Maps shows your location on the map using GPS, A-GPS, Wi-Fi, or network (cell ID) based positioning.
A-GPS and other enhancements to GPS may require transferring small amounts of data over the cellular network.
The global positioning system (GPS) is a navigation system that uses satellites to work out where you are.
The Assisted GPS (A-GPS) network service retrieves location information using the cellular network, and assists GPS in calculating your current location.
Your phone is set up to use the Nokia A-GPS service, unless your network service provider has its own A-GPS settings. To get the assistance data to your phone, you need to be able to connect to the internet.
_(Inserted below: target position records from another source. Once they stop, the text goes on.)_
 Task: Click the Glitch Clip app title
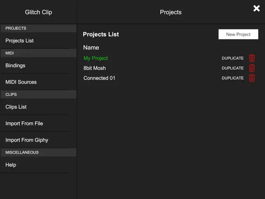[38, 12]
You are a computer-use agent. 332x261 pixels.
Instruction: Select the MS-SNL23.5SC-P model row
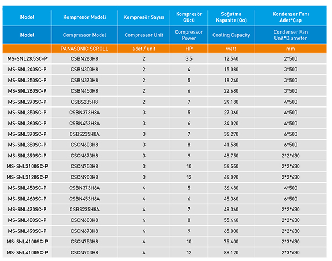coord(27,58)
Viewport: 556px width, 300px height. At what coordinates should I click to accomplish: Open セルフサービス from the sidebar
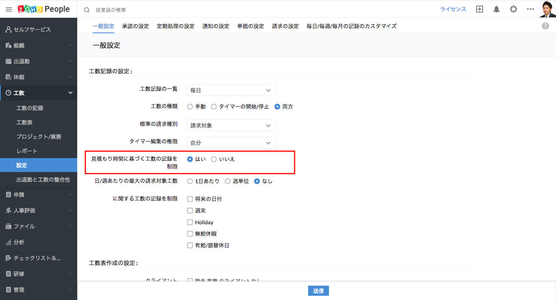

Your phone gets the data from the service only when needed.
Wi-Fi positioning improves positioning accuracy when GPS signals are not available, especially when you are indoors or between tall buildings.
With network (cell ID) based positioning, Maps locates you through the cellular system your phone is currently connected to.
The availability and quality of GPS signals may be affected by your location, satellite positions, buildings, natural obstacles, weather conditions, and adjustments to GPS satellites made by the United States government. GPS signals may not be available inside buildings or underground.
Do not use GPS for precise location measurement, and never rely solely on the location information provided by GPS and cellular networks.
Depending on the available positioning methods, the accuracy of positioning may vary from a few yards to several miles.